The Importance of Accounting for Execution Failures when Predicting Test Flakiness

Guillaume Haben, Sarra Habchi, John Micco, Mark Harman, Mike Papadakis, Maxime Cordy, Yves Le Traon

被引用 2 次

摘要

Flaky tests are tests that pass and fail on different executions of the same version of a program under test. They waste valuable developer time by making developers investigate false alerts (flaky test failures). To deal with this issue, many prediction methods have been proposed. However, the utility of these methods remains unclear since they are typically evaluated based on single-release data, ignoring that in many cases tests that fail flakily in one release also correctly fail (indicating the presence of bugs) in some other, meaning that it is possible for subsequent correctly-failing cases to pass unnoticed.

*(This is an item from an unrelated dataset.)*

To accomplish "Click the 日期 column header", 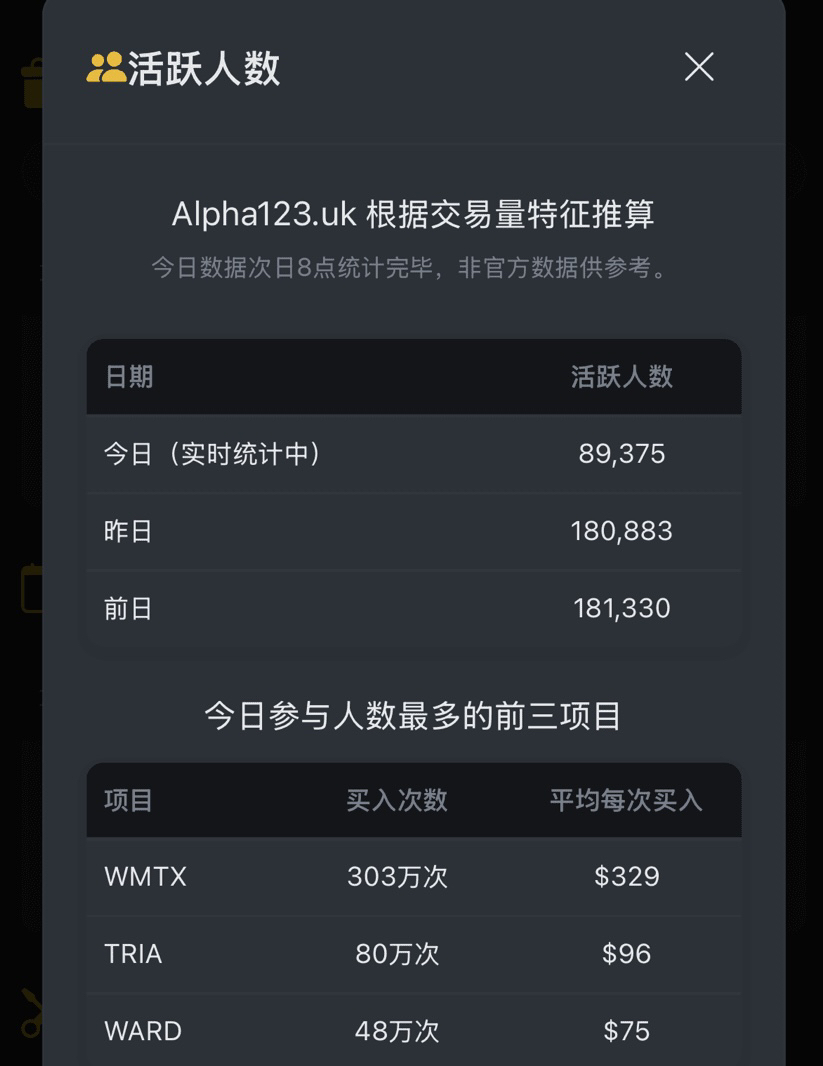I will pyautogui.click(x=129, y=377).
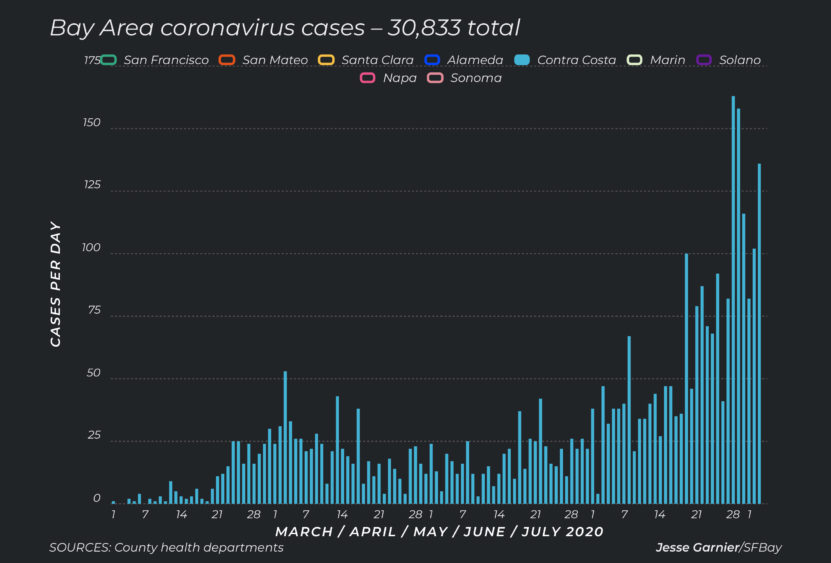
Task: Click the rightmost bar in the chart
Action: pos(759,334)
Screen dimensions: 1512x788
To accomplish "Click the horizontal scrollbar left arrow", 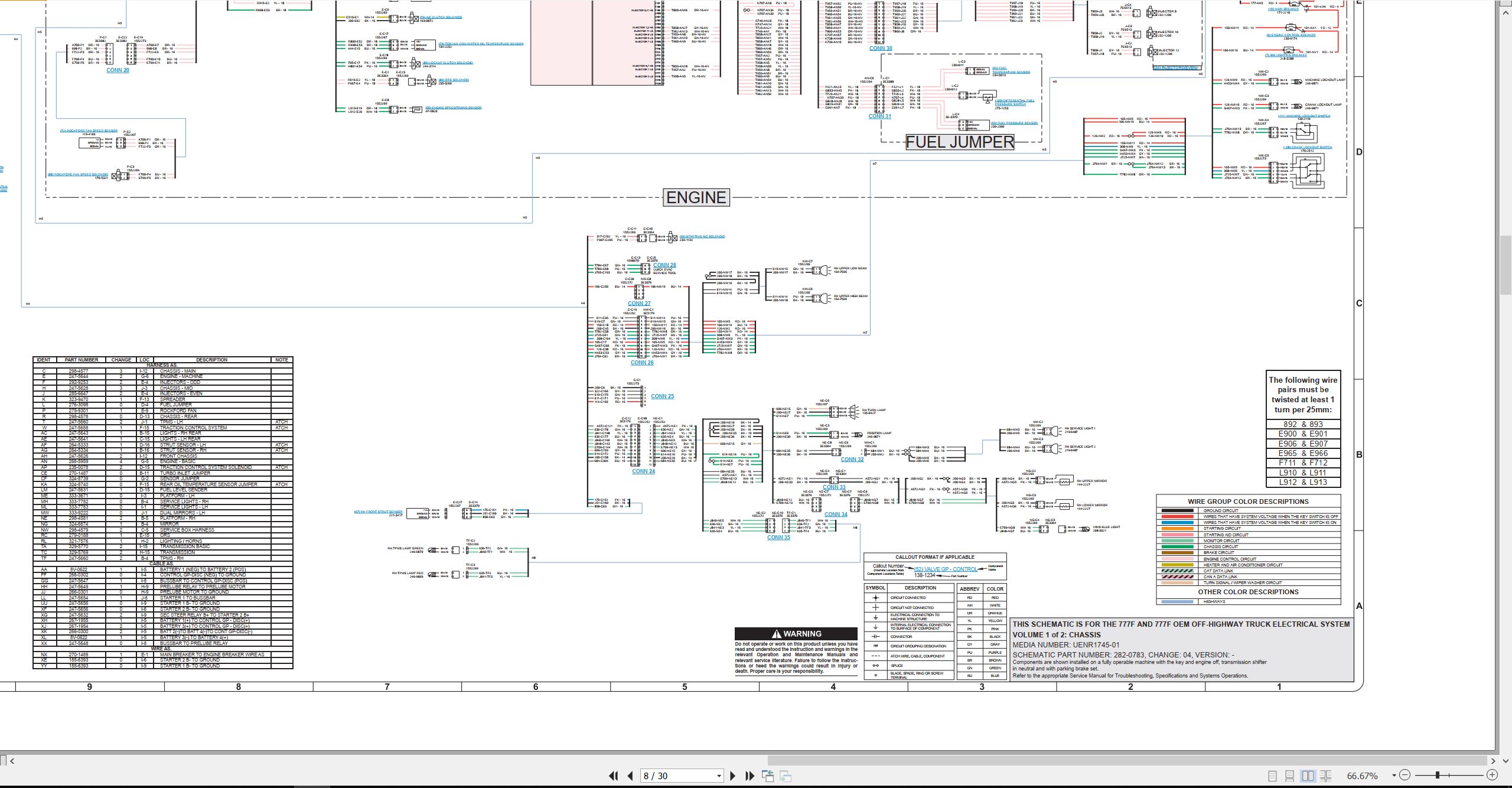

In this paper, we show that this situation is prevalent and can raise significant concerns for both researchers and practitioners. In particular, we show that flaky tests, tests that exhibit flaky behaviour at some point in time, have a strong faultrevealing capability, i.e., they reveal more than 1 /3 of all encountered regression faults. We also show that 76.2%, of all test executions that reveal faults in the codebase under test are made by tests that are classified as flaky by existing prediction methods. Overall, our findings motivate the need for future research to focus on predicting flaky test executions instead of flaky tests. CCS CONCEPTS • Software and its engineering → Software testing and debugging.